Testosterone is a hormone that is naturally produced in the human body. Though the chemical is similar for men and women, the levels of testosterone vary between the two. On average, men produce 6 to 8 mg of the hormone daily. Women make about 12 times less than men every day. The endocrine system regulates testosterone production, specifically by the hypothalamus and pituitary gland.
Hormones are chemicals of the endocrine system that travel in the bloodstream to facilitate cell communication. Testosterone is classified as a steroid hormone because it is released to all cells. These hormones are important during puberty in the development of secondary sex traits, such as the growth of pubic hair.
Gonadotrophins stimulate the testes in males and ovaries in females for reproduction. Starting in the brain, the hypothalamus releases hormones to trigger the secretion of luteinizing hormones, or LH. In males, LH is received in the testes and signals Leydig cells to produce testosterone. Ovaries produce most of the testosterone hormones in the female body.
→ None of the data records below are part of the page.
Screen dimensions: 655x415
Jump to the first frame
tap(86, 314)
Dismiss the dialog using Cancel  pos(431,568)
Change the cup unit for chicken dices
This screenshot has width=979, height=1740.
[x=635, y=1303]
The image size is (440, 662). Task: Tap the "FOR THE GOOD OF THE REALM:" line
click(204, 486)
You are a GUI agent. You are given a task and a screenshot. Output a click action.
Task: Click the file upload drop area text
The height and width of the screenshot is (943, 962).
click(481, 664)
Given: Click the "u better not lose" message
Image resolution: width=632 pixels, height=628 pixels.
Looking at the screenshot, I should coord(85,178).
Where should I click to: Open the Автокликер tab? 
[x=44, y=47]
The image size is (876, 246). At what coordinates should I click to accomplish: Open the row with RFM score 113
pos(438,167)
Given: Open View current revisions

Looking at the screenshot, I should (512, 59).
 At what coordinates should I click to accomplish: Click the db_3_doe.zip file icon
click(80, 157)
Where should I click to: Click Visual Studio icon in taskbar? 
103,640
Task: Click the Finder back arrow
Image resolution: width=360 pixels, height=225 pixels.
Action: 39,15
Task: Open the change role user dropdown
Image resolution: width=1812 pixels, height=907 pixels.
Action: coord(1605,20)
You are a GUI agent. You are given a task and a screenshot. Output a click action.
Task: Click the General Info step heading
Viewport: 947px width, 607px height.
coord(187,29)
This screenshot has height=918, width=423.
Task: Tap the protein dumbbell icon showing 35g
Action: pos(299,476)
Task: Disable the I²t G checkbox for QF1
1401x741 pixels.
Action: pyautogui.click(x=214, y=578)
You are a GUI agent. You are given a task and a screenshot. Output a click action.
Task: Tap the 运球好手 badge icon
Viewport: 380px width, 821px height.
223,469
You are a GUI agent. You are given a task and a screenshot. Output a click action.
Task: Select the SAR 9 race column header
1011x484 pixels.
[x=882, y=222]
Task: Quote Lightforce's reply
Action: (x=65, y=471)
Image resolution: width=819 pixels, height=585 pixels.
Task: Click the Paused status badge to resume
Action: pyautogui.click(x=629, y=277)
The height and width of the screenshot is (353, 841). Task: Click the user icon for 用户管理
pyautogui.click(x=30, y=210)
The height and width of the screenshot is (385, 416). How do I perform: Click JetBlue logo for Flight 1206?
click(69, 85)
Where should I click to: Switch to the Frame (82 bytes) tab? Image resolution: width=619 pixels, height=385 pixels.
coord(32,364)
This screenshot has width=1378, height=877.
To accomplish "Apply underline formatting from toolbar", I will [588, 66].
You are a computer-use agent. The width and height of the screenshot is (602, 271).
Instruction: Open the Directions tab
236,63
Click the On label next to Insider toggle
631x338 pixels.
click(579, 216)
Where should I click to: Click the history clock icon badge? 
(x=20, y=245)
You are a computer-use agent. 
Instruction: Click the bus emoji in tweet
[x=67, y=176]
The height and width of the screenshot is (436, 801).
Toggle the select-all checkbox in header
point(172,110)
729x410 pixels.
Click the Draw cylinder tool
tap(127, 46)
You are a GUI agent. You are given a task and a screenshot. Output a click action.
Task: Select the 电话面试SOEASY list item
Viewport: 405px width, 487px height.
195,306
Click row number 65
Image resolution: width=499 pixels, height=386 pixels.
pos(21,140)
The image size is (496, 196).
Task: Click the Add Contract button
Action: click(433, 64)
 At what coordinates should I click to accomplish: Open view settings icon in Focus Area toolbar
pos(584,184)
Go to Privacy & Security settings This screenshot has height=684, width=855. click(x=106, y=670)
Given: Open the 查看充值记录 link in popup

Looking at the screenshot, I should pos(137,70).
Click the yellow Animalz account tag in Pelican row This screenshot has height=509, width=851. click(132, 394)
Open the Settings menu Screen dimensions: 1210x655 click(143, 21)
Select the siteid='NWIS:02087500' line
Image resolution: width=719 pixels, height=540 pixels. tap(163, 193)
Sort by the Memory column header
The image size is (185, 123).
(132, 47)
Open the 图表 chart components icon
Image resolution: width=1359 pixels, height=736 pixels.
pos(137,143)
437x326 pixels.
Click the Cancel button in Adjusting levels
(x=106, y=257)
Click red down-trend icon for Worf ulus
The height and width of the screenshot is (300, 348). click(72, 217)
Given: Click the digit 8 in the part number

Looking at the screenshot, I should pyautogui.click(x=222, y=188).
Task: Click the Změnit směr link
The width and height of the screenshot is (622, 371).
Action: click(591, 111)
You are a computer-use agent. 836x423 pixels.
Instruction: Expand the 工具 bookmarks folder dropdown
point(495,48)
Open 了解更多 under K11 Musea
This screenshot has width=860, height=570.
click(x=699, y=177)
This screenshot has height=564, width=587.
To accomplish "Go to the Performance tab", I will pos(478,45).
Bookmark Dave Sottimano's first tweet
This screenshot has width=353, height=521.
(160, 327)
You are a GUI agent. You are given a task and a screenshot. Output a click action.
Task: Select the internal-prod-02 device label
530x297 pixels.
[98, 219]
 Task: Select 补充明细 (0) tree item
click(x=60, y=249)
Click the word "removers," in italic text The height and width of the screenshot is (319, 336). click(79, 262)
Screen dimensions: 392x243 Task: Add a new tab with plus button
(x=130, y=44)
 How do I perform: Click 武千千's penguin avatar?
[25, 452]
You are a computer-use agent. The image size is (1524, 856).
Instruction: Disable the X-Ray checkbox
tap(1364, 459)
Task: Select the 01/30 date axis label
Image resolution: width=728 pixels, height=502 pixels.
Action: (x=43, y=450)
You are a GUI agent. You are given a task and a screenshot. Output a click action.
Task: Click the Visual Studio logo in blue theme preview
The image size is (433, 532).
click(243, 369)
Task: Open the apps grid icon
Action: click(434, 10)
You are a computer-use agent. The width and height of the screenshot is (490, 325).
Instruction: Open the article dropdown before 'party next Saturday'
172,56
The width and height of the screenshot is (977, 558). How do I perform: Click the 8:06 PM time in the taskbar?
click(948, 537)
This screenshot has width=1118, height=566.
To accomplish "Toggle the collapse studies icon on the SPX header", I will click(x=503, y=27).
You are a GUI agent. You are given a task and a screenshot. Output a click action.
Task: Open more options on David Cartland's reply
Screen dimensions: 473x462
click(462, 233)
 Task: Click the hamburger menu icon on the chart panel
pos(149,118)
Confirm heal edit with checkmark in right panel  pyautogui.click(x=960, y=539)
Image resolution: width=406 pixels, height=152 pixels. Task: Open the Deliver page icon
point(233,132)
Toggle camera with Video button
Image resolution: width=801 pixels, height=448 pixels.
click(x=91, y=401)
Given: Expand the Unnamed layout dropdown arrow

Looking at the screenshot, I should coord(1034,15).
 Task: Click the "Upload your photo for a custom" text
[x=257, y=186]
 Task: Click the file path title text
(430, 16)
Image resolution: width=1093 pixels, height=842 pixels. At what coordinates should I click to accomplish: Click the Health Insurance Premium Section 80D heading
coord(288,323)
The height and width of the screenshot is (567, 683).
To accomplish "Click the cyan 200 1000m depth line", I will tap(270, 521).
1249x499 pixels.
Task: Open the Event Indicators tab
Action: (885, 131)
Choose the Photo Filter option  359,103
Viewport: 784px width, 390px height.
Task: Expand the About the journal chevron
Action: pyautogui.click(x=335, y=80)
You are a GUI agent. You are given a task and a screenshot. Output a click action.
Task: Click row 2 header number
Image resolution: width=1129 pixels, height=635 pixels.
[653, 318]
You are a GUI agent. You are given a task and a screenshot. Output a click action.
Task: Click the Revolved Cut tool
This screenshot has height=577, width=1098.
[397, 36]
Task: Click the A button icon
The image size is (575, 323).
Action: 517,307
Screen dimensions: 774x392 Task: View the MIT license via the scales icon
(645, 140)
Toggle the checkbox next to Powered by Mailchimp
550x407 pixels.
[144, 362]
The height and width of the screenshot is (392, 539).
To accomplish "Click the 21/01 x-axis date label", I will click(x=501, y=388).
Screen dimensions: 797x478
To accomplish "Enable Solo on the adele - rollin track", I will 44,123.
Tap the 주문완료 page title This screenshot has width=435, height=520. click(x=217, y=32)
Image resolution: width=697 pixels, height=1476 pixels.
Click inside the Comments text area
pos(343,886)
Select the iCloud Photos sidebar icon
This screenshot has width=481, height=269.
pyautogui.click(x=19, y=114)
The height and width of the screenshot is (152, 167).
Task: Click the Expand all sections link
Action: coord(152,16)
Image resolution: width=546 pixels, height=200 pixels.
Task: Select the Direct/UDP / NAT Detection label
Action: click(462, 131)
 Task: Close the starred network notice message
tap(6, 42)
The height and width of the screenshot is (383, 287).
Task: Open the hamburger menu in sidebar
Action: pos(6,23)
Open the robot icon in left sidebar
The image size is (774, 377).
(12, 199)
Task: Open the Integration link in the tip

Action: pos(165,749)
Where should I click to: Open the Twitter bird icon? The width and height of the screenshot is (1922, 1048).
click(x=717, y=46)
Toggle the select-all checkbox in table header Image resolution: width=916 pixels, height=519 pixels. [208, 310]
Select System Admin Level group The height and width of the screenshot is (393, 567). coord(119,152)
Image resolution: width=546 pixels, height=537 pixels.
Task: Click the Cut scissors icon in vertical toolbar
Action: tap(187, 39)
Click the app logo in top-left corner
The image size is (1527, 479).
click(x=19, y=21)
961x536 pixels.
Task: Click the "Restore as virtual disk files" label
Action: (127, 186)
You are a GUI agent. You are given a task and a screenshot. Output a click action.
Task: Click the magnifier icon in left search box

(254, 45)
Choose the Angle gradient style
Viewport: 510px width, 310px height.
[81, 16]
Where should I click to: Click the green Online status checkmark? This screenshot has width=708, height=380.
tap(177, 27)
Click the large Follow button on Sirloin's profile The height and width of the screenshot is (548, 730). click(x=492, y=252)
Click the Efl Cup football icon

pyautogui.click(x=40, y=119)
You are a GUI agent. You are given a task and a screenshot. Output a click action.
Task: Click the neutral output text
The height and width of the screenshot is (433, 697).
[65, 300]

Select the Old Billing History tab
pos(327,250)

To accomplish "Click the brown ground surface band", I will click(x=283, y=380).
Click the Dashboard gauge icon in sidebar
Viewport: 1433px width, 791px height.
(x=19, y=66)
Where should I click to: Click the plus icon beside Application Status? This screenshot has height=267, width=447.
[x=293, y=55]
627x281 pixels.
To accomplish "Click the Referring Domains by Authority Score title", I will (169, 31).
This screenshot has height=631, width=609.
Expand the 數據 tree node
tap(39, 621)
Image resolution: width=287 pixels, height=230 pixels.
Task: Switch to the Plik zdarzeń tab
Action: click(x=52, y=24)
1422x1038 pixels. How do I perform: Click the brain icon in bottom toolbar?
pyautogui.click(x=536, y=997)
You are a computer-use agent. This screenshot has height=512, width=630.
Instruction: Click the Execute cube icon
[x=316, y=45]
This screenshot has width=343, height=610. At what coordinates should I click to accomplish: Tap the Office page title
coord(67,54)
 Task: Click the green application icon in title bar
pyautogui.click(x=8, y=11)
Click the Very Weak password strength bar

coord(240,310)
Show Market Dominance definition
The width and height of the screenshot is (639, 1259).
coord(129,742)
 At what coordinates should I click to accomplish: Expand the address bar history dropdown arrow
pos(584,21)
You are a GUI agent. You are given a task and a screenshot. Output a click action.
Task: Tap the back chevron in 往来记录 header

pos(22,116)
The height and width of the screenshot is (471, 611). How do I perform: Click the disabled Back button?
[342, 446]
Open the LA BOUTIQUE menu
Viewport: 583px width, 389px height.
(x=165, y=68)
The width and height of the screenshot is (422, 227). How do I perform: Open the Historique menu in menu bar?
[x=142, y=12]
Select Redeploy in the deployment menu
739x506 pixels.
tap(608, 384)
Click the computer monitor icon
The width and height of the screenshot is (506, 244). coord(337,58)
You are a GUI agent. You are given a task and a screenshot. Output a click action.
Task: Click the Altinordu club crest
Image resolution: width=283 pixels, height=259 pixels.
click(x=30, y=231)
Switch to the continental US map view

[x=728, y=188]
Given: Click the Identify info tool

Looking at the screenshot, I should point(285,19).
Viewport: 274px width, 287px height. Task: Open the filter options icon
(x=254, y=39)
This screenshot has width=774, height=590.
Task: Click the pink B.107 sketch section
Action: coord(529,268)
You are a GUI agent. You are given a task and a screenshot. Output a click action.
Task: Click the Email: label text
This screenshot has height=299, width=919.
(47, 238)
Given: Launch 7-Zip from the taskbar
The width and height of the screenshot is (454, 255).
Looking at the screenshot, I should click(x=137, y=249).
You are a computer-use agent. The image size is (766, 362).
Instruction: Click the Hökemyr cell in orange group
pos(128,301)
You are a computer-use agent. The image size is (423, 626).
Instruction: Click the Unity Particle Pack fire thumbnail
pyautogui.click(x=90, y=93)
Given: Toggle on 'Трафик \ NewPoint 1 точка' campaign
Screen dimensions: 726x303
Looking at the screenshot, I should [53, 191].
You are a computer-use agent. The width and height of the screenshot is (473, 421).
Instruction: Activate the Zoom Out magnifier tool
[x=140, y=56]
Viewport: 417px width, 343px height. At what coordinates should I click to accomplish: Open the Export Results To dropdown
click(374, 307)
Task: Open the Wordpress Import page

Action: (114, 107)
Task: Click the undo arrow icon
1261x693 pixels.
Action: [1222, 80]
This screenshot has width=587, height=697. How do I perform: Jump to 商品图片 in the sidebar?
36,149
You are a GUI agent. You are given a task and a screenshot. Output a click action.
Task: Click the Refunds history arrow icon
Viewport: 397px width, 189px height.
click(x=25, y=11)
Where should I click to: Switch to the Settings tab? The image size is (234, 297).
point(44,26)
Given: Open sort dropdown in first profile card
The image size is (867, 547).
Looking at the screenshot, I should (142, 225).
The classical negative feedback cycle regulates the amount of testosterone in the body. When there is a high level of testosterone present in the bloodstream, the hypothalamus lowers the amount of gonadotrophins released. This system is similar to how a thermostat helps regulate the temperature in a room.
Effects on the Body
Testosterone helps the body mature and prepare for sexual reproduction. In males, testosterone is responsible for lowering their voices, facial hair growth, sperm production and building muscle mass. In females, testosterone supports muscle and bone strength.
People get tested for testosterone levels when there are symptoms of abnormal male hormone production. According to MedlinePlus, a simple blood test is used as a diagnostic to identify early or late puberty in boys and impotence or infertility in men. Women are usually tested when there is excessive hair growth, male body characteristics or an irregular menstrual cycle.